Theatrical release poster
Directed byLaurence Vannicelli
Screenplay byLaurence Vannicelli
Story by
  • Daisy Long
  • Laurence Vannicelli
Produced by
  • Bogdan George Apetri
  • Daisy Long
  • Holland Roden
  • Cole Eckerle
  • Dane Eckerle
  • Daniel Brandt
Starring
CinematographyCraig Harmer
Edited byKeola Racela
Music byMarc Riordan
Production
companies
  • Bad Grey
  • Cine Primo
  • Burn Later
  • Slow Brink
Distributed byDark Sky Films
Release dates
  • April 23, 2023 (2023-04-23) (Fantasy Filmfest)
  • July 21, 2023 (2023-07-21) (United States)
Running time
99 minutes
CountryUnited States
LanguageEnglish
Budget<$1 million[1]
Box office$21,608[2]

Mother, May I? is a 2023 American psychological horror film written and directed by Laurence Vannicelli from a story he conceived with his partner Daisy Long. It stars Holland Roden, Kyle Gallner, and Chris Mulkey and is about a woman who starts behaving like her fiancé's recently deceased mother. The film premiered at Fantasy Filmfest on April 23, 2023, and opened in the United States on July 21, 2023. It received generally positive reviews from critics.

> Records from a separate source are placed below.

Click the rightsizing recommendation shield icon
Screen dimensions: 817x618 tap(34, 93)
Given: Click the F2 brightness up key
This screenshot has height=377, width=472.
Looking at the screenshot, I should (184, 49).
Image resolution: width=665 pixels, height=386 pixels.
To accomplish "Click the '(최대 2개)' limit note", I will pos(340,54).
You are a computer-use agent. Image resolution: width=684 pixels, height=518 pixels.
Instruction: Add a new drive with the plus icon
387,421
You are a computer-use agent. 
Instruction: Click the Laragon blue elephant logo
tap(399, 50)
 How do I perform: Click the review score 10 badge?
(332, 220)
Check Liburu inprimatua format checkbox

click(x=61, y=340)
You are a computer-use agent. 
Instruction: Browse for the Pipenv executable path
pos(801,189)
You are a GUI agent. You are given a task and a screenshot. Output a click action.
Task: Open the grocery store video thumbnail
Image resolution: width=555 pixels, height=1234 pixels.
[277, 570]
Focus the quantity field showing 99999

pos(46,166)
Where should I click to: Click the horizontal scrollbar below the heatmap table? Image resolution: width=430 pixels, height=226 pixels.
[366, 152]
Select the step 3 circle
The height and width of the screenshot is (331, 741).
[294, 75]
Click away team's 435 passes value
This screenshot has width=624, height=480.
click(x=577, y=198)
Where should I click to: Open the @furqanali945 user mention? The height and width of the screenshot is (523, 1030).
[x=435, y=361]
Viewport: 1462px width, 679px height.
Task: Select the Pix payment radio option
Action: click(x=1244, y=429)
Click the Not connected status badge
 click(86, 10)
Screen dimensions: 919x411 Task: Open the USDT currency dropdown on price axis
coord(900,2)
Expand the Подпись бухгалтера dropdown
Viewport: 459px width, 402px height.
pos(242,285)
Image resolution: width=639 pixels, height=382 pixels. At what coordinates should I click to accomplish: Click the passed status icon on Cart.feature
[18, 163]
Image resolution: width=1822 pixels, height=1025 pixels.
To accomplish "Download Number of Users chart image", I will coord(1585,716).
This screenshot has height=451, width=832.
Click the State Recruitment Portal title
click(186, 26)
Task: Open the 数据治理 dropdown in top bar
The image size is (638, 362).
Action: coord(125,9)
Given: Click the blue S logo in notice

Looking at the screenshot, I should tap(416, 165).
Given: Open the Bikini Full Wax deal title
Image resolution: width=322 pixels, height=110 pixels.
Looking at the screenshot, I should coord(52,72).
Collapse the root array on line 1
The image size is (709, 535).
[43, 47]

Emmett and Anya are an engaged couple who participate in a therapy game where they pretend to be each other to share their feelings. After Emmett takes Anya to the house he inherited after his mother's death, which he plans to sell, she starts acting like his mother, whom she never met and he resents.[3]

Cast

Production

Writer-director Laurence Vannicelli and producer Daisy Long conceived the story for the film during the COVID-19 pandemic while brainstorming ideas for a performance-driven project with a small cast; the two later married. Lead actress Holland Roden was involved early in the production as a producer and gave notes on the script, which pulled from the Buddhist principle of bardo. The film was shot on a tight five-week schedule. Adamant about shooting the film on-location in upstate New York, Roden scoured thousands of houses across five states on AirBnB; Vannicelli ultimately located the converted dairy barn that serves as the film's principal location.[1][4] The cast and crew, "12 people on any given day", rented the farmhouse; most of them lived in it throughout the production to avoid the risk of having to shut down because of COVID, with Roden and Gallner sleeping in their characters' rooms.[1][5][6][7] "It was really hard work," Vannicelli recalled, "but we did French days, which was two hours shorter. We had longer evenings, and me and the DP would just basically face plant after the day, but everyone else would just hang out and talk and drink wine, and even though I was too exhausted to participate, it made me so happy to see that people enjoyed the experience of shooting enough that they wanted to continue to hang out." He and cinematographer Craig Harmer pulled from 1970s American cinema and were influenced by filmmaker John Cassavetes' style of letting the camera run and follow the actors.[8] Vannicelli and Roden both described the experience as a "summer camp".[1][8] The budget was a low six figures.[1]

Release

The film premiered at Fantasy Filmfest on April 23, 2023.[9] It was released in select theaters in the United States and on digital by Dark Sky Films on July 21, 2023.[10]